Not all bad news for southern health in 2021

The Cadbury factory is cleared to make way for the new Dunedin Hospital. PHOTO: GERARD O’BRIEN
The Cadbury factory is cleared to make way for the new Dunedin Hospital. PHOTO: GERARD O’BRIEN
Covid-19 refused to go away, but the pandemic was far from the only reason the southern health system hit the headlines in 2021. Health reporter  Mike Houlahan looks back on the year that was.

Health is never short of "bad" news stories, but there were a few shining positives that the southern health system can take pride in as it looks back over the past 12 months.

First and foremost is the tremendous mobilisation of professionals from all walks of healthcare to make the Covid-19 vaccination programme a stirring success.

It had its bumps — GPs felt left out of initial planning — and its speed wobbles — the South was injecting so fast in the early stages that the Government ran out of vaccine to send it.

But the dedication of hundreds, if not thousands, of people, meant that the Southern District Health Board region was one of the first to reach the 90% first-dose benchmark, a milestone which has been closely followed by several regions within it reaching 90% or more for double doses.

The effort continues, as booster jabs and double doses for people aged 5-11 are to come in 2022.

People queue around the block for the Covid-19 vaccination at one of the Te Kaika drive-through...
People queue around the block for the Covid-19 vaccination at one of the Te Kaika drive-through vaccine clinics at the Edgar Centre in Dunedin in August. PHOTO: STEPHEN JAQUIERY
At the forefront of the campaign has been the Ngai Tahu-owned health provider Te Kaika, which set up the region’s first drive-through vaccination clinics and first mass vaccination event, for Otago students.

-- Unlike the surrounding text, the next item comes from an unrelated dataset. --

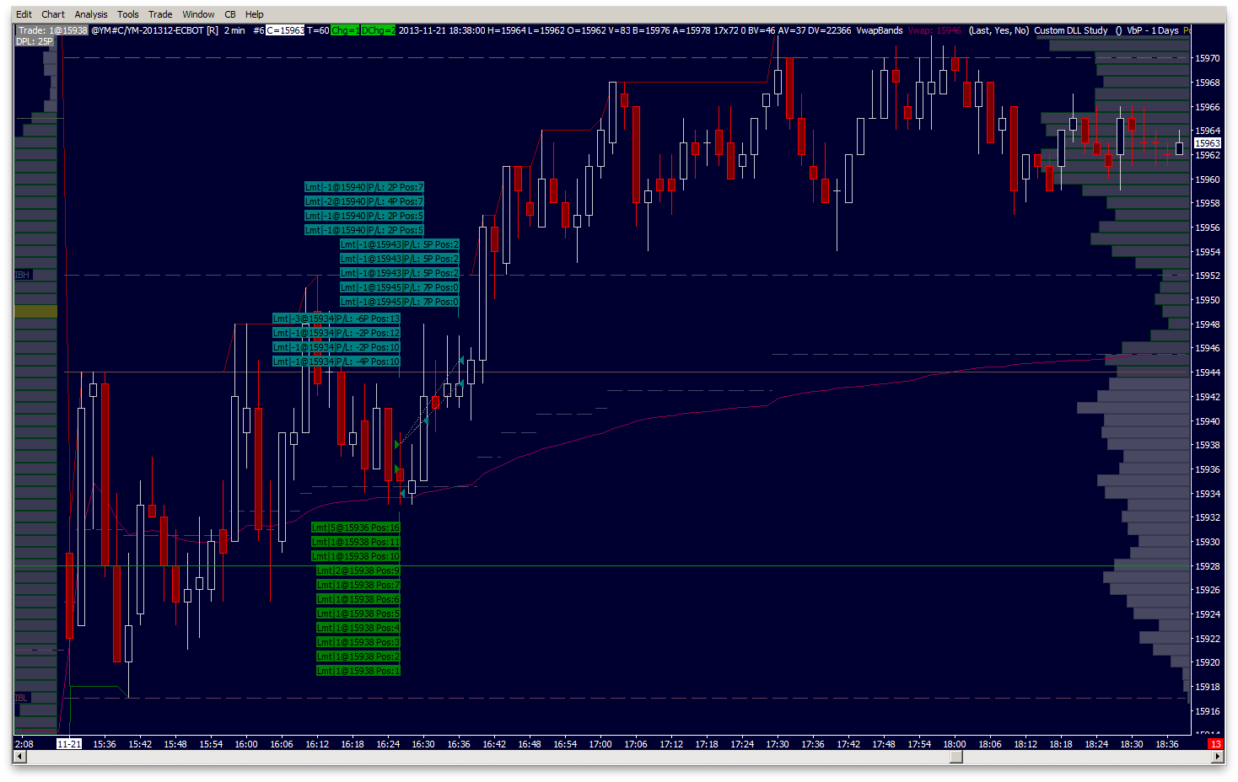The image size is (1238, 782).
Task: Open the CB menu
Action: pos(230,14)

It would have been a big year regardless for Te Kaika, which secured a contract to build and manage a Wellness Centre from its Caversham base, but the energy and innovation its leaders have shown throughout 2021 has been remarkable.

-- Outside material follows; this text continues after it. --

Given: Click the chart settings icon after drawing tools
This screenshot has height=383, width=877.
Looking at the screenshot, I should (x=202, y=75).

Health and border officials can take a bow that, apart from the occasional visiting sailor, Covid-19 has largely not been an issue in the region.

Delta, and the looming threat of the Omicron variant of Covid-19, means that although they might be uncomfortable and unpopular, masks and vaccine mandates are here to stay.

Ilka Beekhuis
Ilka Beekhuis

 

Not here to stay was health board member Ilka Beekhuis, whose issues with vaccine mandates prompted her resignation from the SDHB.

She was not the only departure from the SDHB, as senior management including chief medical officer Nigel Millar and strategy, primary and community executive director Lisa Gestro moved to fresh fields.

The board itself is soon to be surplus to requirements after Health Minister Andrew Little announced sweeping reforms of the health system, which included doing away both with health boards and primary health organisations such as WellSouth.

Given the key role each has played in pandemic protection and the lack of detail thus far as to exactly what will replace each organisation, it would not be a surprise if there might yet be a stay of execution before their six-month deadline expires.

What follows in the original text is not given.